Image Credit: Zareen Muzaffar

“Shahi Guzergah was one of the most difficult areas to select, and the choice of selection and criteria was not perhaps very wisely chosen. And that is one of the reasons why it has taken them so long to implement,” says Qureshi. “A lot of people asked why this area was chosen. Once you do an intervention of a large scale urban development you try to select a pilot project which is very simple to do. You experiment with a simple area and then go on to a more complicated one.”

Due to extraordinary structures such as the Wazir Khan mosque, the area also has a lot of businesses in the vicinity that had to be relocated for the ongoing renovation and preservation efforts. It has taken many years for the plan to be implemented because of a range of persistent problems in the neighborhood.

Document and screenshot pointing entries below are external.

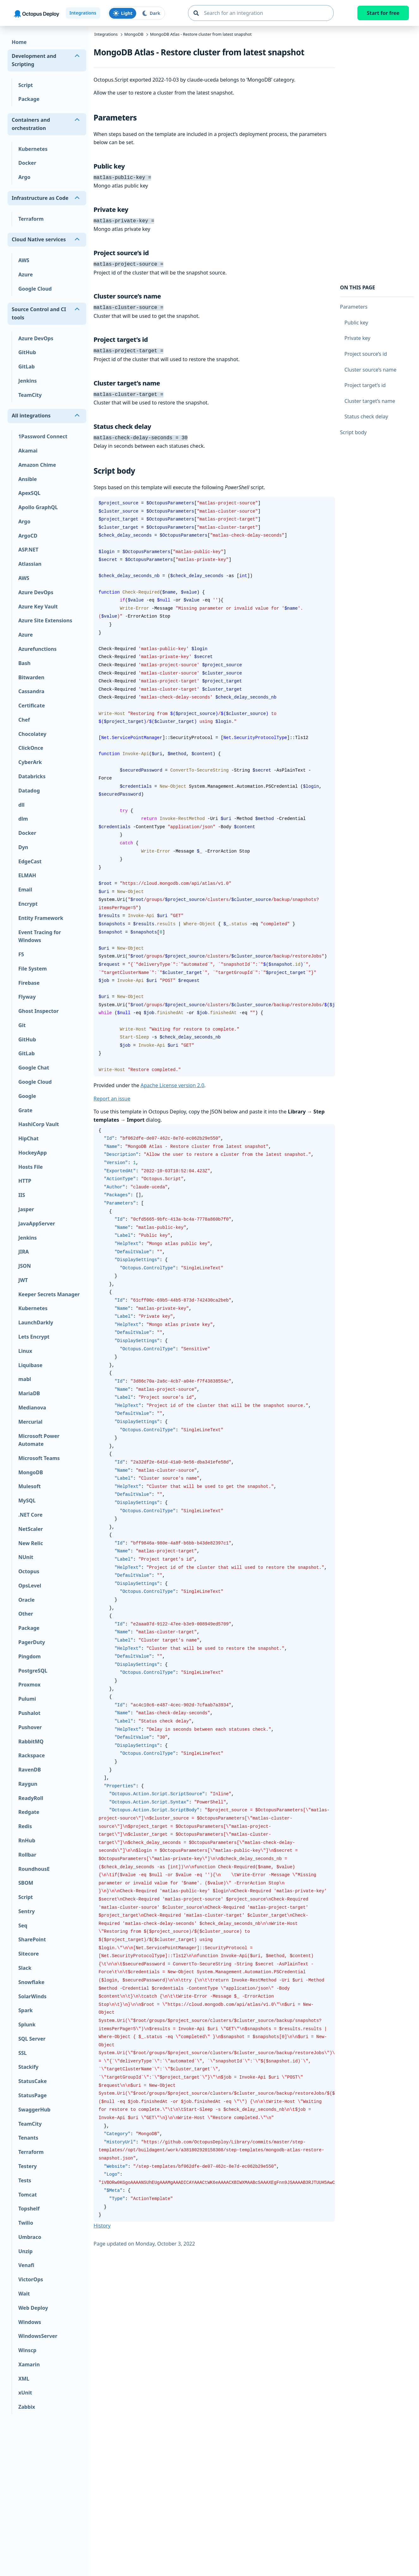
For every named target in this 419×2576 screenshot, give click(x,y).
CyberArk (30, 762)
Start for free (383, 12)
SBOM (25, 1882)
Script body (353, 432)
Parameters (353, 306)
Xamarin (29, 2364)
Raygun (27, 1783)
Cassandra (31, 691)
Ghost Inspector (38, 1011)
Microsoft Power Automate (38, 1440)
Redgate (28, 1812)
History (102, 2221)
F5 (21, 954)
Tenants (28, 2137)
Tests (24, 2180)
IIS (21, 1195)
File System (32, 968)
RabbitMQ (31, 1741)
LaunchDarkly (35, 1322)
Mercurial (30, 1421)
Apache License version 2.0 (172, 1080)
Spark (25, 2010)
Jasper (26, 1209)
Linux (25, 1350)
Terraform (31, 218)
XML (23, 2378)
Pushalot (29, 1713)
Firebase (28, 982)
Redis (25, 1826)
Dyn (23, 847)
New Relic (30, 1543)
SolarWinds (32, 1996)
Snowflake (31, 1982)
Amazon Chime (37, 464)
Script (25, 85)
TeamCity (30, 394)
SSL (22, 2052)
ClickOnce (30, 747)
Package (28, 99)
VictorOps (30, 2279)
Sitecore (28, 1953)
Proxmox (29, 1684)
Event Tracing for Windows (39, 936)
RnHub (26, 1840)
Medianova (32, 1407)
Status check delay (366, 416)
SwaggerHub (34, 2109)
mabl (24, 1379)
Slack (24, 1967)
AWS (23, 260)
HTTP (24, 1180)
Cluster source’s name (370, 369)
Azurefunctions (37, 648)
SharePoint (32, 1939)
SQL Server (32, 2038)
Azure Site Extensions (45, 620)
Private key (357, 338)
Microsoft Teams (39, 1458)
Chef (24, 719)
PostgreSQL (32, 1670)
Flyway (27, 996)
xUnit (25, 2392)
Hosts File (30, 1166)
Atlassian (29, 563)
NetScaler (30, 1528)
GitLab (26, 366)
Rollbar (27, 1854)
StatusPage (32, 2095)
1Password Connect (42, 436)
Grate (25, 1110)
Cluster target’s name (369, 400)
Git (22, 1025)
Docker (27, 162)
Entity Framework (40, 918)
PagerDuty (31, 1642)
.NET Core (30, 1514)
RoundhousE (34, 1868)
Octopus (28, 1571)
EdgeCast (30, 861)
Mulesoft (29, 1486)
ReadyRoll (30, 1798)
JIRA (23, 1251)
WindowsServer (38, 2336)
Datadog (29, 790)
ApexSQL (29, 493)
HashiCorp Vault (38, 1124)
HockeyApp (32, 1152)
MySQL (27, 1500)
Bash (24, 663)
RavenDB (29, 1769)
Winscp (27, 2350)
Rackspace (31, 1755)
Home (19, 42)
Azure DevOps (35, 338)
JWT (23, 1280)
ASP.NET (28, 549)
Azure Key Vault (38, 606)
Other (25, 1613)
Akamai (28, 450)
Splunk (26, 2024)
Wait (24, 2293)
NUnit (25, 1557)
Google (27, 1096)
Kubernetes (32, 148)
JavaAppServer (36, 1223)
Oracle (26, 1599)
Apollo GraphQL (38, 507)
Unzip (25, 2251)
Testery (27, 2166)
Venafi (26, 2265)
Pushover (30, 1727)
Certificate (31, 705)
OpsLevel (29, 1585)
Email (25, 889)
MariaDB (29, 1393)
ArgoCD (27, 535)
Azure (25, 274)
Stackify (28, 2066)
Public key (356, 322)
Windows (29, 2322)
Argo (24, 177)
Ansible (27, 479)
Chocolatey (32, 733)
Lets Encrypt (34, 1336)
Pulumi (27, 1698)
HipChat (28, 1138)
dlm (23, 818)
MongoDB (30, 1472)
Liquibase (30, 1365)
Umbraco (29, 2237)
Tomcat (27, 2194)
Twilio (25, 2222)
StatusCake (32, 2081)
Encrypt (28, 903)
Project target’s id (365, 385)
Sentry (26, 1911)
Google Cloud (35, 288)
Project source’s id (365, 353)
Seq (22, 1925)
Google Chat (33, 1067)
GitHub (27, 352)
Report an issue (112, 1094)
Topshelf (28, 2208)
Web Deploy (33, 2307)
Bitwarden (31, 677)
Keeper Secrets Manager (49, 1294)
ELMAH (27, 875)
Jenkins (27, 380)
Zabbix (26, 2406)
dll (21, 804)
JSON (24, 1265)
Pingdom (29, 1656)
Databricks (32, 776)
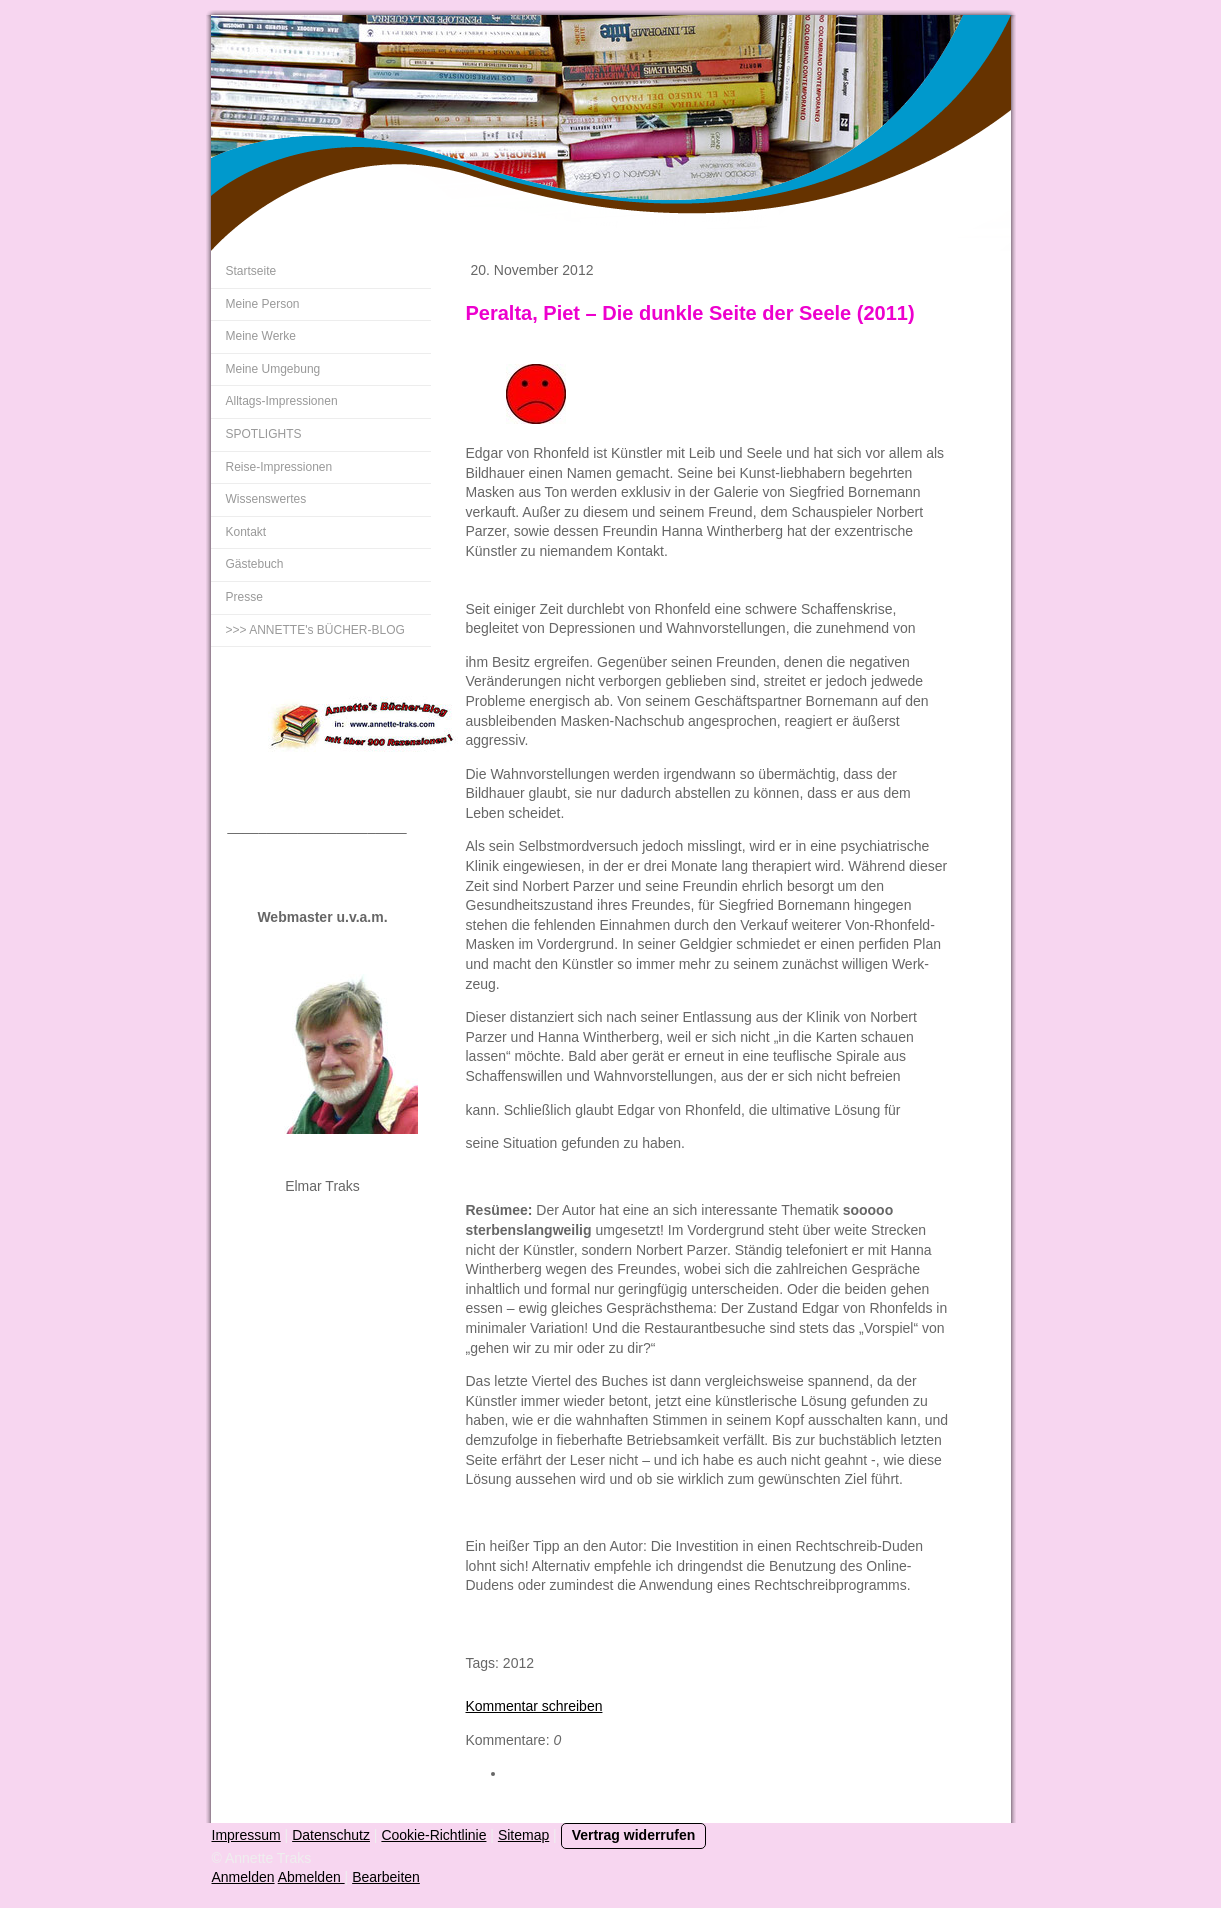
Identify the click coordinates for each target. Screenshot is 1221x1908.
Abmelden (311, 1877)
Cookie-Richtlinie (433, 1835)
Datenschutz (331, 1835)
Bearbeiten (386, 1877)
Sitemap (523, 1835)
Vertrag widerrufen (634, 1835)
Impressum (246, 1835)
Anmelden (243, 1877)
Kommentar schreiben (534, 1706)
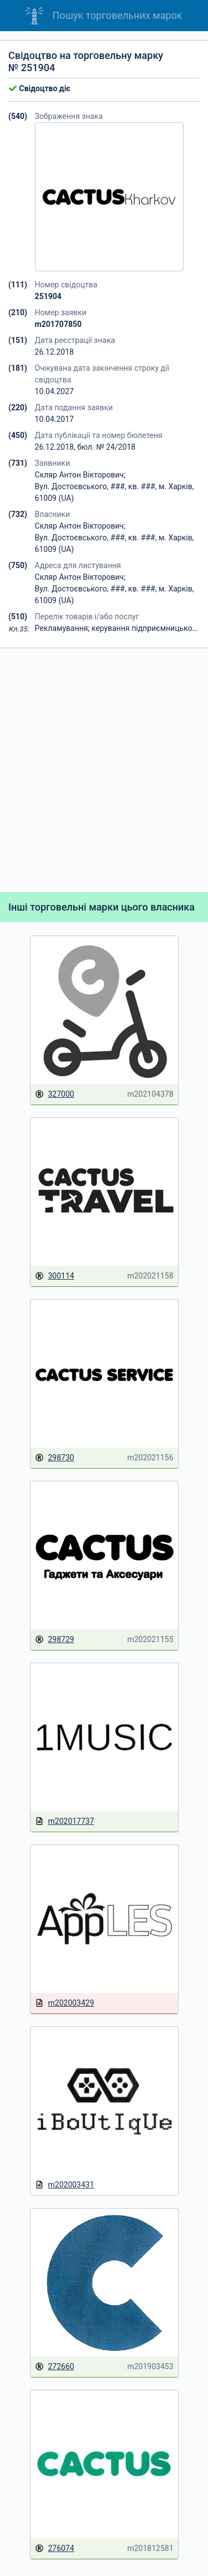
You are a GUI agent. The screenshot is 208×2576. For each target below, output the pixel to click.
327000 (54, 1094)
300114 (54, 1276)
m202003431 (64, 2185)
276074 (54, 2548)
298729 (54, 1639)
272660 (54, 2366)
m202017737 (64, 1821)
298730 (54, 1458)
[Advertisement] (104, 770)
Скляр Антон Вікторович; (80, 474)
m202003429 (64, 2003)
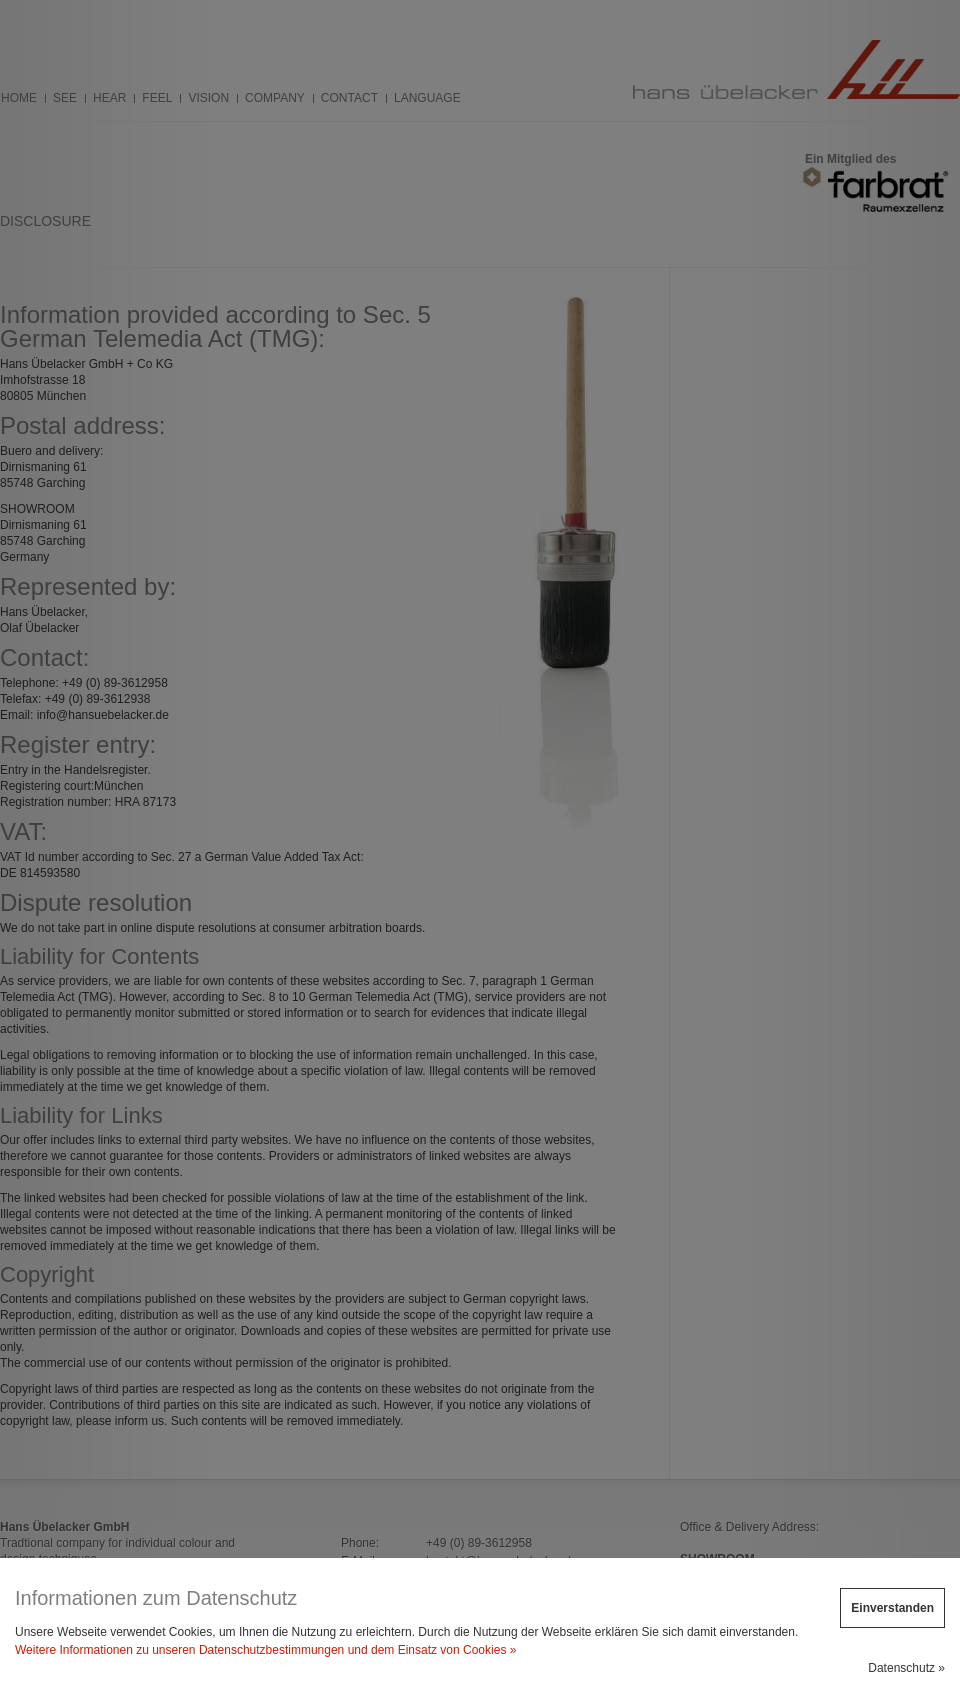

These are various interventions of a larger program. According to Qureshi, the Punjab government has a larger plan where they want to evolve the garden spaces and have them integrated with the old city. There are some sections that are being funded by the Punjab government and being realigned with the routes and traffic management.

The Walled City Authority offers various curated tourist experiences for locals and foreigners. The guided tours are planned according to routes, for instance, one route covers all major sites such as Delhi Gate, Shahi Hammam, Wazir Khan Mosque. After covering all designated areas, it ends at the popular Food Street. The tours offer visitors a vantage view of all the old city has to offer.